En este domingo leemos en comunidad el evangelio de san Juan 6, 41-51: “En aquel tiempo, los judíos murmuraban de Jesús porque había dicho: “Yo soy el pan bajado del cielo”, y decían:
“¿No es este Jesús, el hijo de José? ¿No conocemos a su padre y a su madre? ¿Cómo dice ahora que ha bajado del cielo?”
Jesús tomó la palabra y les dijo:
“No critiquen. Nadie puede venir a mí si no lo atrae el Padre que me ha enviado.
Y yo lo resucitaré en el último día.
Está escrito en los profetas: “Serán todos discípulos de Dios”.
Todo el que escucha al Padre y aprende, viene a mí.

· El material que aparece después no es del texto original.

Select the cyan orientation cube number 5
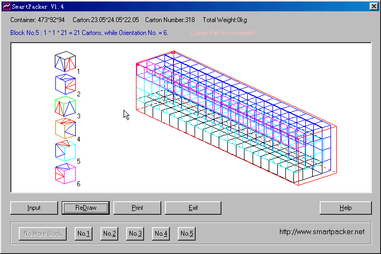381x254 pixels. tap(65, 151)
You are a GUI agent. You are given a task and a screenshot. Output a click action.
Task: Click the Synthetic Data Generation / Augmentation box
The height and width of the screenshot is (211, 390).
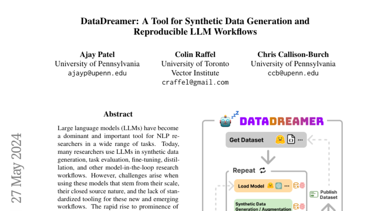coord(263,206)
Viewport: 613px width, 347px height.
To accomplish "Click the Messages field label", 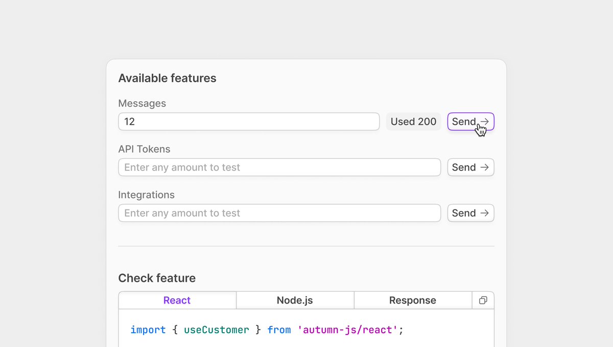I will click(142, 103).
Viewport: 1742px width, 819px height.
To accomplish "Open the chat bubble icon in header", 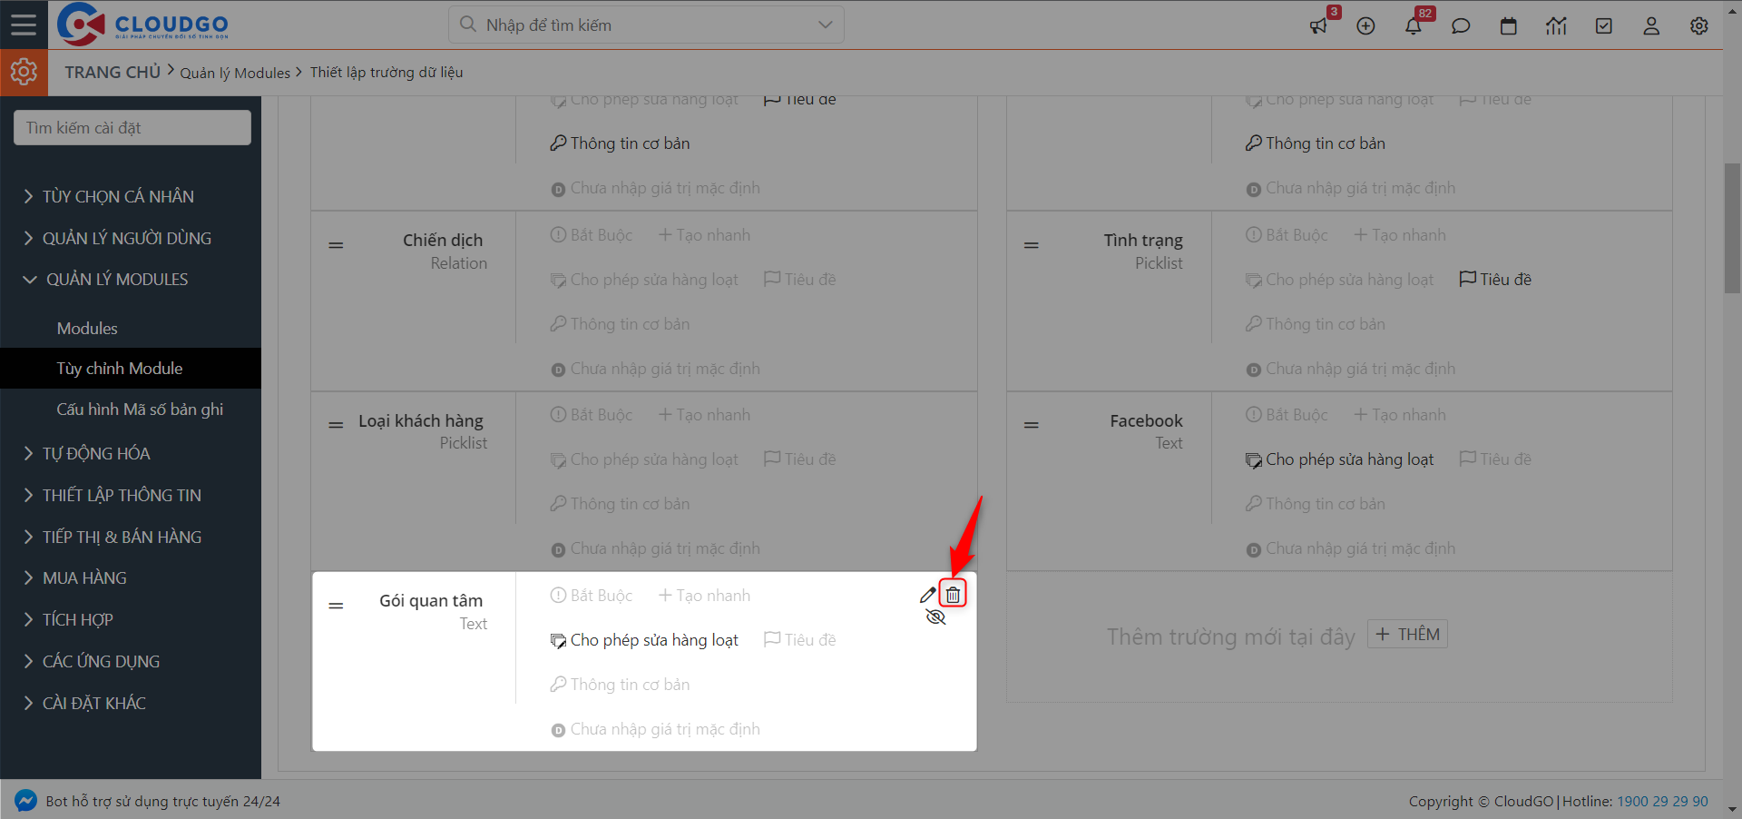I will click(1460, 26).
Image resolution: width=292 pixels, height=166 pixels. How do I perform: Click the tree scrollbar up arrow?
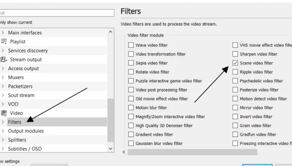pos(110,32)
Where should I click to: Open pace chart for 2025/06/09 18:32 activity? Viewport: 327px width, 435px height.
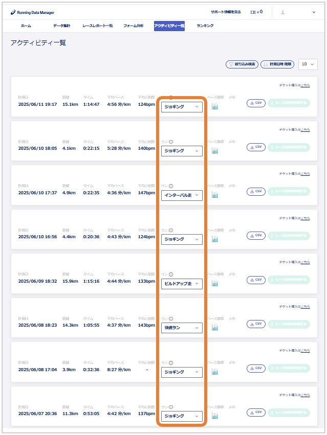(x=215, y=283)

No es que alguien haya visto al Padre, a no ser el que está junto a Dios: ese ha visto al Padre. En verdad, en verdad os digo: el que cree tiene vida eterna.
Yo soy el pan de la vida. Vuestros padres comieron en el desierto el maná y murieron: este es el pan que baja del cielo, para que el hombre coma de él y no muera.
Yo soy el pan vivo que ha bajado del cielo; el que coma de este pan vivirá para siempre.
Y el pan que yo daré es mi carne para la vida del mundo”.
El contraste entre la Ley del Antiguo Testamento y la persona de Jesús es una constante en el evangelio de Juan. Frente a la Ley y su mundo, el evangelio propone a Jesús como verdadera “verdad” de la vida. En este discurso de Juan 6, se tienen muy en cuenta las tradiciones sapienciales como de más alto valor que el mismo cumplimiento de los preceptos de la Ley. Y en Juan 6 se está pensando que Jesús, la Palabra encarnada, es la realización de ese proyecto sapiencial de Dios.
El evangelio de hoy nos introduce en un segundo momento del discurso del pan de vida. Como es lógico, Juan está discutiendo con los aquellos judíos que no aceptan el cristianismo, y el evangelista les propone las diferencias que existen, no solamente ideológicas, sino también prácticas. Su cristología pone de manifiesto quién fue Jesús: un hombre de Galilea, de Nazaret, ¿cómo puede venir del cielo? Las protestas de los oyentes le da ocasión al Jesús joánico, no de responder directamente a las objeciones, sino de profundizar más en el significado del pan de vida (que al final se definirá como la eucaristía). Pero ahí aparece una de las fórmulas teológicas joánicas de más densidad: yo soy el pan de vida. Y así, el discurso sapiencial se hace discurso eucarístico.
La presencia personal de Jesús en la eucaristía, pues, es la forma de ir a Jesús, de vivir con El y de El, y que nos resucite en el último día. El pan de vida nos alimenta, pues, de la vida que Jesús tiene ahora, ya no cabe la muerte. Y aunque se use una terminología que nos parece inadecuada, como la carne, la “carne” representa toda la historia de Jesús, una historia de amor entregada por nosotros. Y es en esa historia donde Dios se ha mostrado al hombre y les ha entregado todo lo que tiene. Por eso Jesús es el pan de vida. Y el pan de vida, hace vivir. Esta es la lógica consecuencia.
“¿Te quejas que la Misa es largaàno será que tu amor es corto?”, solía decir un santo de nuestra época. Nos hace pensar.
La vida plena ya se da, ya se ha adelantado para los que escuchan y “comen” la “carne” (participación eucarística”). Pero se dice, a la vez, que será “en el último día”. La vida que se nos da en la eucaristía como participación en la vida, muerte y resurrección de Jesús no es un simulacro de vida eterna, sino un adelanto sacramental, real y verdadero. ¿”Gustamos” ya de ese Misterio que se da en cada Eucaristía? ¿Es nuestro gran valor?